### Exercise description
A complete and exact copy of the data below is required.

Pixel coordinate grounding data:
○ ○ ○ ○

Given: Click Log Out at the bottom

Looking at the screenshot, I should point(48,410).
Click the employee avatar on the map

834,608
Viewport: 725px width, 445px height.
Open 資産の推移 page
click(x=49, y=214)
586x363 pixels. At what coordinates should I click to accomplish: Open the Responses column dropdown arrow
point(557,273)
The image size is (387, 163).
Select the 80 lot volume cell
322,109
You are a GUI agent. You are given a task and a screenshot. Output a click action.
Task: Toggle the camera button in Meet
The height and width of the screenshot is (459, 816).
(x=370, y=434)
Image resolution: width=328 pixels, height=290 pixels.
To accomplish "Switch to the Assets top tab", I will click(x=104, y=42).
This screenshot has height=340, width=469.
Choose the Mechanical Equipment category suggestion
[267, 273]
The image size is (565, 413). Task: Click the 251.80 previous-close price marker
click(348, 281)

○ ○ ○ ○

### Your solution
Given: Click Log Out at the bottom

Looking at the screenshot, I should point(48,410).
Click the employee avatar on the map

834,608
Viewport: 725px width, 445px height.
Open 資産の推移 page
click(x=49, y=214)
586x363 pixels. At what coordinates should I click to accomplish: Open the Responses column dropdown arrow
point(557,273)
The image size is (387, 163).
Select the 80 lot volume cell
322,109
You are a GUI agent. You are given a task and a screenshot. Output a click action.
Task: Toggle the camera button in Meet
The height and width of the screenshot is (459, 816).
(x=370, y=434)
Image resolution: width=328 pixels, height=290 pixels.
To accomplish "Switch to the Assets top tab", I will click(x=104, y=42).
This screenshot has height=340, width=469.
Choose the Mechanical Equipment category suggestion
[267, 273]
The image size is (565, 413). Task: Click the 251.80 previous-close price marker
click(348, 281)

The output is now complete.